Art of Aging: Heroic Gardens helps residents of the Edison 64 Veteran Community beautify their surroundings and connect with nature
Nearly two years ago, Tucker moved into the Edison 64 Veterans Community in the Fairhill neighborhood of Philadelphia with the help of the Veterans One-Stop Center, a nonprofit organization otherwise known as VMC.
“My partner had passed away and I was on the verge of homelessness,” Tucker said. “I’m really happy to be here.”
VMC executive director Joe Brooks says helping homeless veterans is what drives the VMC, which was founded 40 years ago by Vietnam veterans.
Brooks says Edison 64 was a group project formulated to address veteran homelessness in Philadelphia.
The Veterans Housing Project is located on the former site of Edison High School.
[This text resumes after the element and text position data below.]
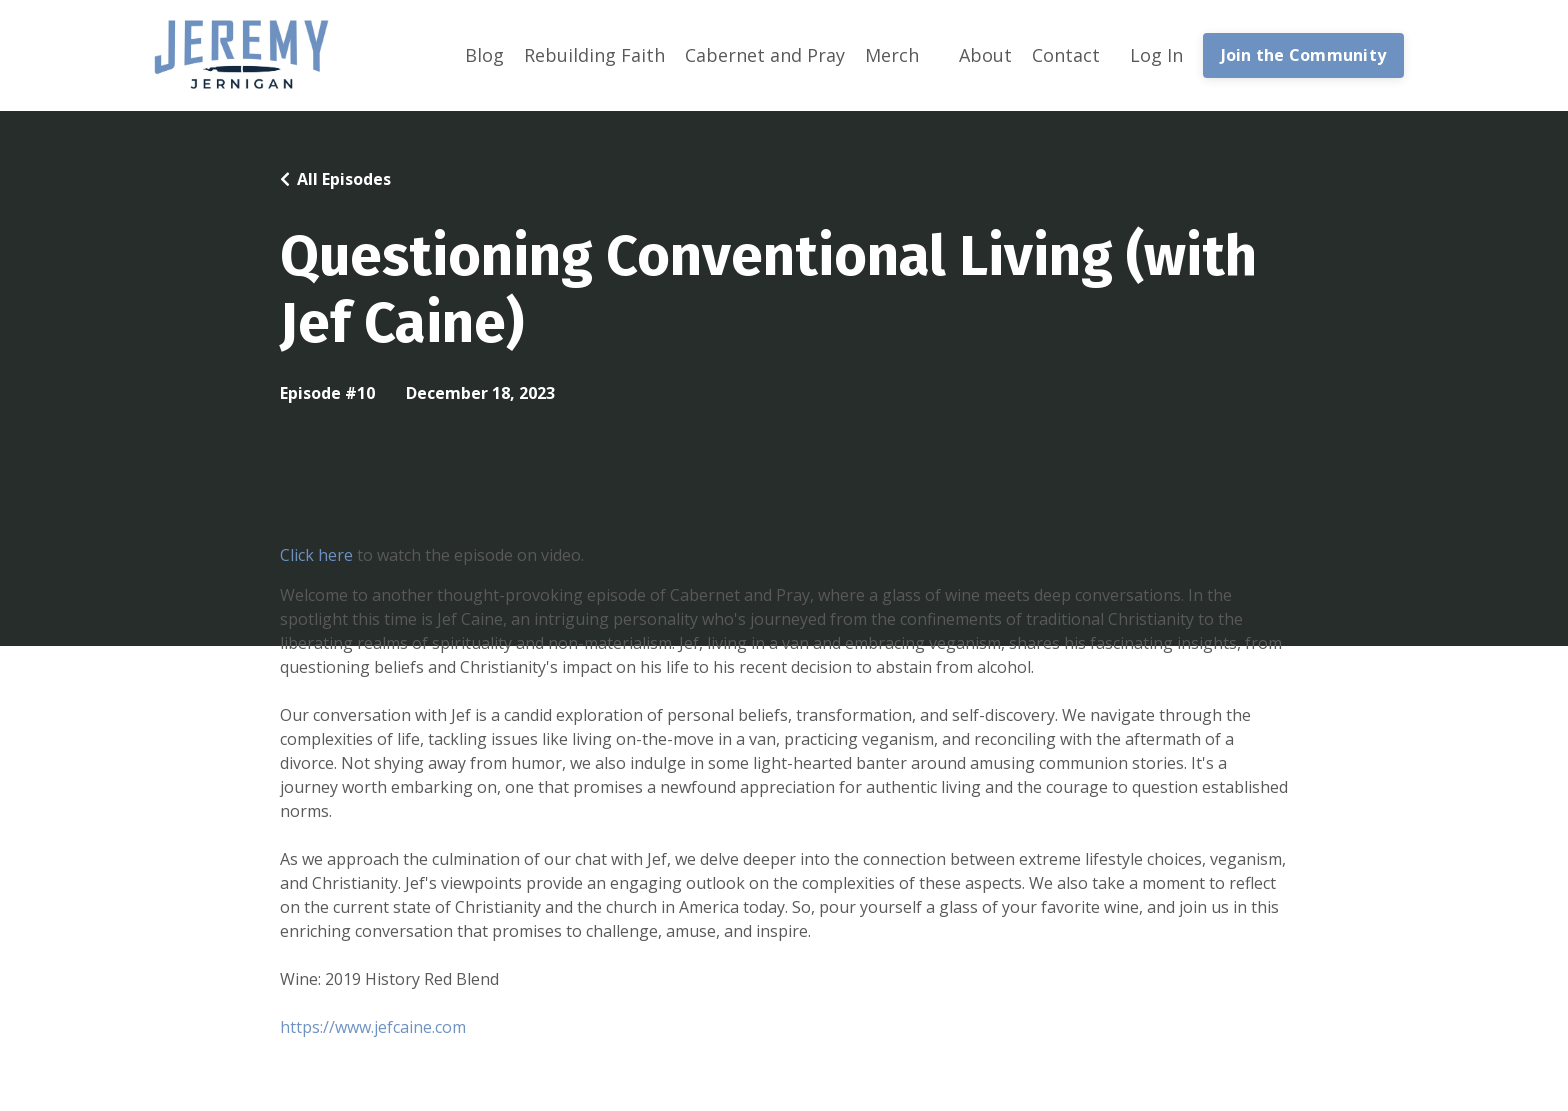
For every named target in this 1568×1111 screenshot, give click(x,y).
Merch (892, 55)
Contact (1066, 55)
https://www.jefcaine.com (373, 1027)
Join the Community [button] (1304, 55)
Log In (1156, 55)
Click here (316, 555)
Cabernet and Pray (765, 55)
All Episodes (344, 179)
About (985, 55)
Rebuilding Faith (594, 55)
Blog (484, 55)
This high school suffered the most combat casualties of any high school in the United States during the Vietnam War.
“64 young men went to Southeast Asia and never came back,” Brooks said. “And what better memorial to those 64 than a building caring for veterans now.”
During the pandemic, the MVC has partnered with Heroic Gardens, another nonprofit, in an effort to create a safe community.
“Our mission is to connect American veterans to plants and nature,” said Collie Turner, founder of Heroic Gardens. “We are working with facilities for veterans who want to start a gardening program to help bring this to life.”
Turner says the reason behind this is because “there is a healing impact when you work with plants.”
Tucker says it’s a useful activity because it gives the resident veterans something to do and “it takes the stress off a bit.”
Recently, Heroic Gardens horticulturist Peg Schofield came on-site to teach veterans how to care for their new outdoor garden.
Schofield says inverted stairs have been installed with planters so residents can more easily plant and grow small plants, like flowers and herbs.
“There are certain goals in mind, like socializing,” Schofield said. “We know there’s a lot of pride when they do their projects.”
“The hope is, her spirits lifted and her beauty brought,” Brooks said.
“It’s very exciting,” Schofield said. “And it’s an honor to serve them.”